### Data for this task
=== Begin Enclosure ===
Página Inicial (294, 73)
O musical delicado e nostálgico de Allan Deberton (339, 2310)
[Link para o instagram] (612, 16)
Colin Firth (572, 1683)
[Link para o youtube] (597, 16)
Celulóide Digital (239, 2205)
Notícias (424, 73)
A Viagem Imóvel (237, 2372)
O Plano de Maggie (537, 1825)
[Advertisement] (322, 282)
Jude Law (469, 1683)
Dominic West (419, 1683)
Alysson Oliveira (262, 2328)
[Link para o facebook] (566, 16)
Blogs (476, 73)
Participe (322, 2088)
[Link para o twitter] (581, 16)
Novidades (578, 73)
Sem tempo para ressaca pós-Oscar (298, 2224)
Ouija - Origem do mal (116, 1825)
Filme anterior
=== End Enclosure ===
### What the task requires
Keep only the lines from the one containing "O musical delicado" through the final line of the records, and transcribe them exactly.

### Exercise answer
O musical delicado e nostálgico de Allan Deberton (339, 2310)
[Link para o instagram] (612, 16)
Colin Firth (572, 1683)
[Link para o youtube] (597, 16)
Celulóide Digital (239, 2205)
Notícias (424, 73)
A Viagem Imóvel (237, 2372)
O Plano de Maggie (537, 1825)
[Advertisement] (322, 282)
Jude Law (469, 1683)
Dominic West (419, 1683)
Alysson Oliveira (262, 2328)
[Link para o facebook] (566, 16)
Blogs (476, 73)
Participe (322, 2088)
[Link para o twitter] (581, 16)
Novidades (578, 73)
Sem tempo para ressaca pós-Oscar (298, 2224)
Ouija - Origem do mal (116, 1825)
Filme anterior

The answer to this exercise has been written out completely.